THE EDITORIAL PHOTO FORMULA

Good editorial photos tell a story. They grab the viewer’s through a combination of information, action, vivid color and solid composition. The world’s top photo editors are always looking for novelty in the photos they choose, photos with eye-popping appeal.

While no absolute equation for good photo editing exists, many photo editors use the hierarchy below as a basic measuring stick when selecting photos. The best editorial images have all four characteristics.

  1. Information: informative pictures are the “lowest common denominator” of the editorial photo hierarchy. They relay information about an event or issue on the most basic level: who, what, where, when. The best editorial photo does more than just document. It also expresses why the subject is interesting and important.
  2. Action/Drama: You want to move away from posed, static images. Human actions tells story. Think peak action – the moment at an event when the subject is most animated or demonstrative. Remember: interaction and reaction to an event can be as powerful as the even itself.
  3. Graphic Strength: A good photo works on a graphic level as well as a narrative level. Pictures with graphic strength are very appealing to the eye. Use color to drive your compositions. Make use of declining perspective, strong shapes, geometric balance  and color in how you compose your shot. Universal human empathy: The best photos have the hard-to-define quality of making the viewer feel close to event or people covered. These are the pictures that move us through their ability to get past the superficial and give us an intimate glimpse into an event.
  4. Universal Human Experience: The best photographs capture the universal experience of our shared humanity. These moments may be happy or sad, played out in public or privately, but the great photos cross cultural barriers and even time.
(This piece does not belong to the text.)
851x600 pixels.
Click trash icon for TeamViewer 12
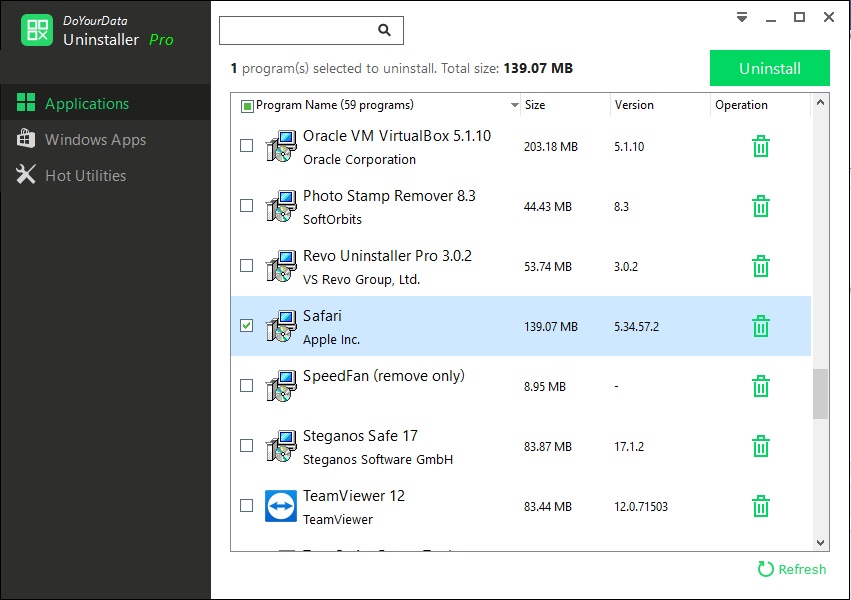760,507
In recent years editor have begun to work with the assumption that the audience, especially online, has a higher degree of visual literacy than in the past. This means that photo editors are increasingly willing to take risks and be experimental in the kinds of images they run. In practice for the photographer this often mean that is OK to sacrifice a bit of the informative (1 above) value of a photo as well as some of the action/drama (2 above) in the interest of creating images that have more graphic strength (3 above) and human empathy( 4 above).